L'Agence nationale de sécurité du médicament et des produits de santé (ANSM) précise que ces cas sont "le reflet des déclarations faites par les médecins dans le système national de pharmacovigilance (...) depuis 1987."

Elle ajoute que cette base de donnée fait état en relation avec la prise de Diane 35 de "125 autres cas de thrombose (...) notifiés sur la même période : 113 concernaient des thromboses veineuses et 12 des thromboses artérielles".

Les thromboses correspondent à la formation d'un caillot sanguin, un événement qui peut être bénin mais qui peut aussi entraîner une embolie pulmonaire ou un accident vasculaire cérébral (AVC).

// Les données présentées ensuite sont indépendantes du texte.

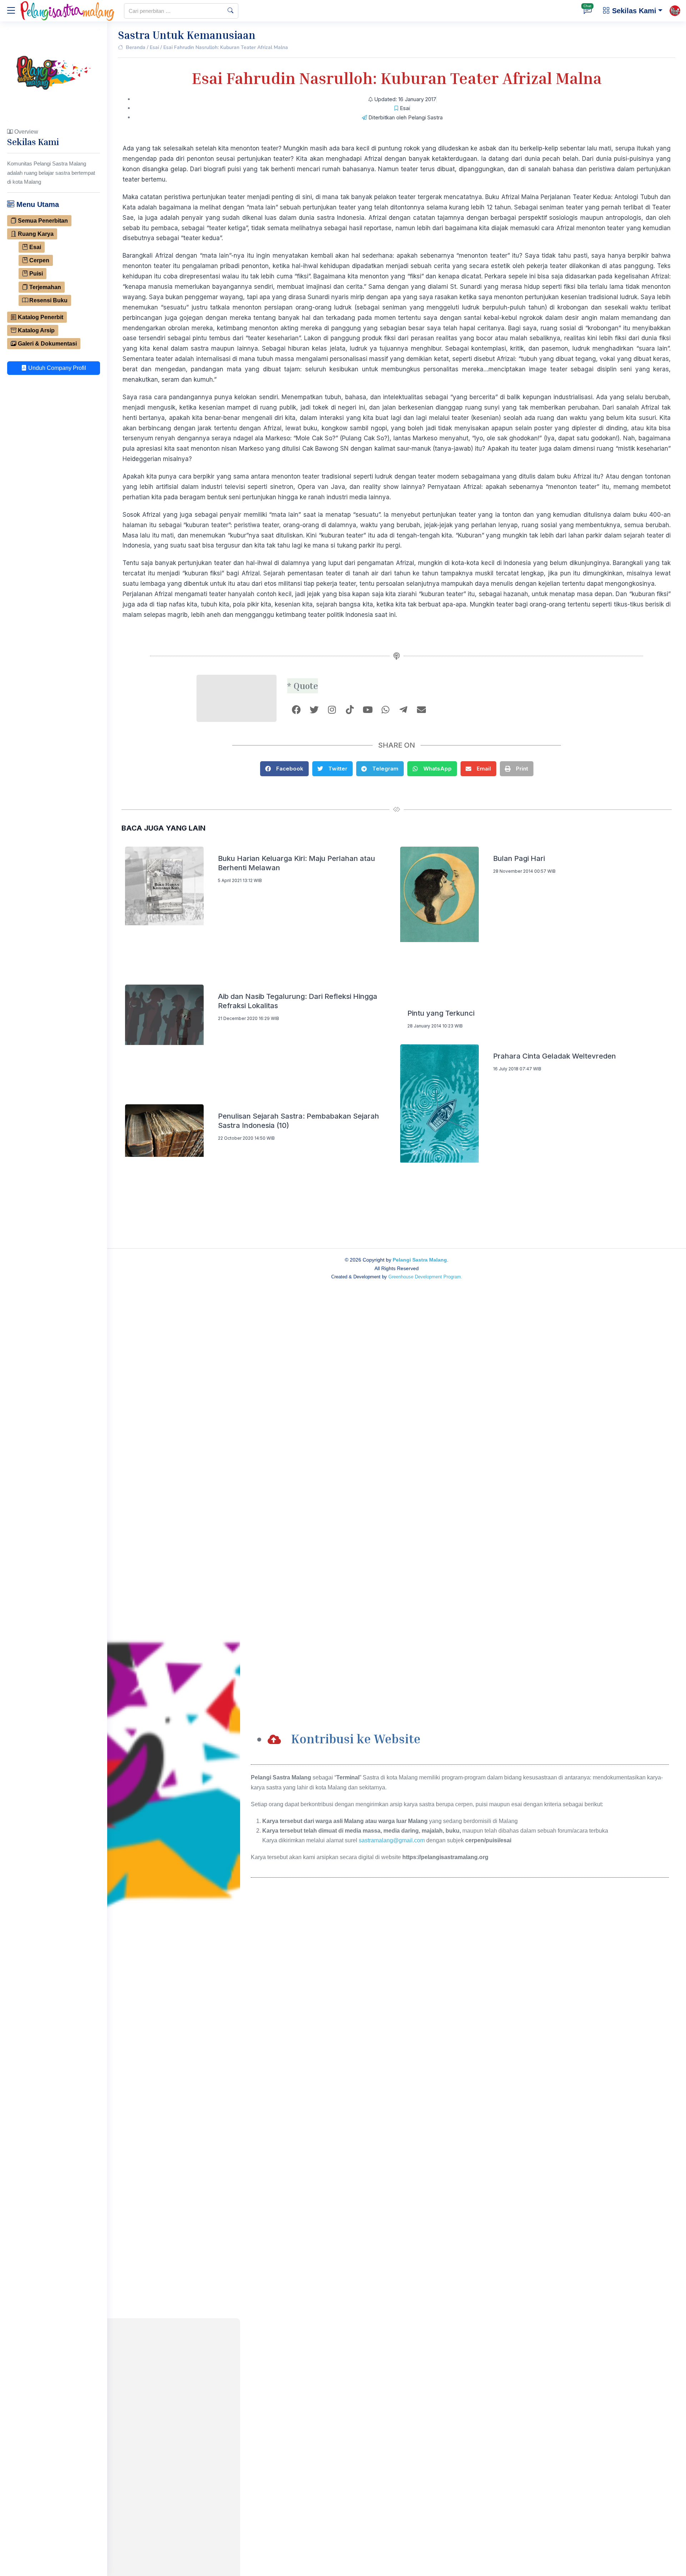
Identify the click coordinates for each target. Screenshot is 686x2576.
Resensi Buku (48, 300)
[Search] (230, 10)
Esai (34, 247)
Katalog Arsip (35, 330)
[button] (284, 768)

En France, Diane 35 dispose d'une autorisation de mise sur le marché (AMM) depuis 1987 pour le seul traitement de l'acné, soulignait le 11 janvier le directeur de l'ANSM, Dominique Maraninchi, lors d'un point avec la presse sur les risques des pilules de 3e et 4e génération.

"Diane 35 est un traitement de l'acné qui induit un blocage de l'ovulation. Nous avons plusieurs enquêtes en cours qui montrent que cette utilisation hors AMM est importante", expliquait alors M. Maraninchi.

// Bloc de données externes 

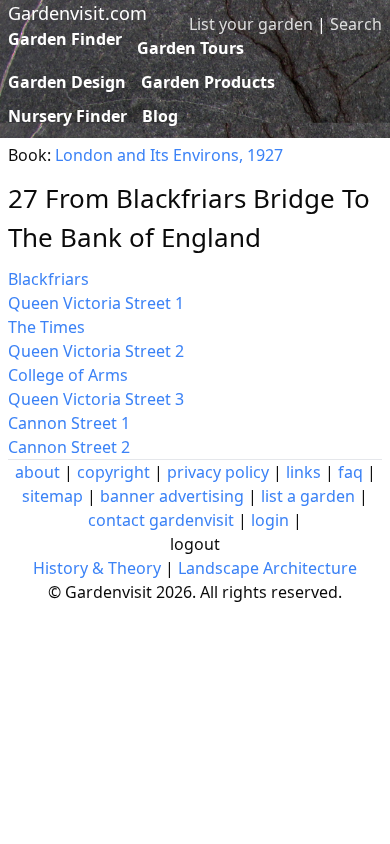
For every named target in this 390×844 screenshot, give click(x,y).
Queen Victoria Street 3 (96, 399)
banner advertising (172, 496)
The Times (46, 327)
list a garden (308, 496)
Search (356, 24)
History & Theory (97, 568)
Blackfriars (48, 279)
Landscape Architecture (267, 568)
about (37, 472)
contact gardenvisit (161, 520)
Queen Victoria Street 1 (96, 303)
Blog (160, 116)
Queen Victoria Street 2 (96, 351)
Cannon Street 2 (69, 447)
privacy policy (218, 472)
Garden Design (67, 82)
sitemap (52, 496)
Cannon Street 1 (69, 423)
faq (350, 472)
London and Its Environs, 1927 (169, 155)
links (303, 472)
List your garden (251, 24)
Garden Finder (65, 39)
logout (195, 544)
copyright (113, 472)
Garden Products (208, 82)
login (270, 520)
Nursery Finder (67, 116)
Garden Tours (190, 48)
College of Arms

"Nous avons lancé la réévaluation bénéfice-risque" pour le Diane 35 et "une décision devrait être prise prochainement" avait ajouté le responsable, jugeant "anormal qu'il y ait une ambiguïté" sur ce traitement anti-acné utilisé comme contraceptif.

Lors de cette même rencontre, la ministre de la Santé, Marisol Touraine, avait affiché sa volonté de limiter les prescriptions de pilules de 3e et 4e génération en raison des risques accrus de thrombose qu'induisent ces contraceptifs, à la suite de la plainte d'une femme victime d'un AVC attribué à la prise d'une pilule de 3e génération (Méliane également des laboratoires Bayer).

Depuis, 14 plaintes autres plaintes ont été déposés visant des fabricants de pilules de 3e et 4e génération. Une autre plainte concerne Diane 35.

Le député socialiste Gérard Bapt a demandé le retrait immédiat de Diane 35.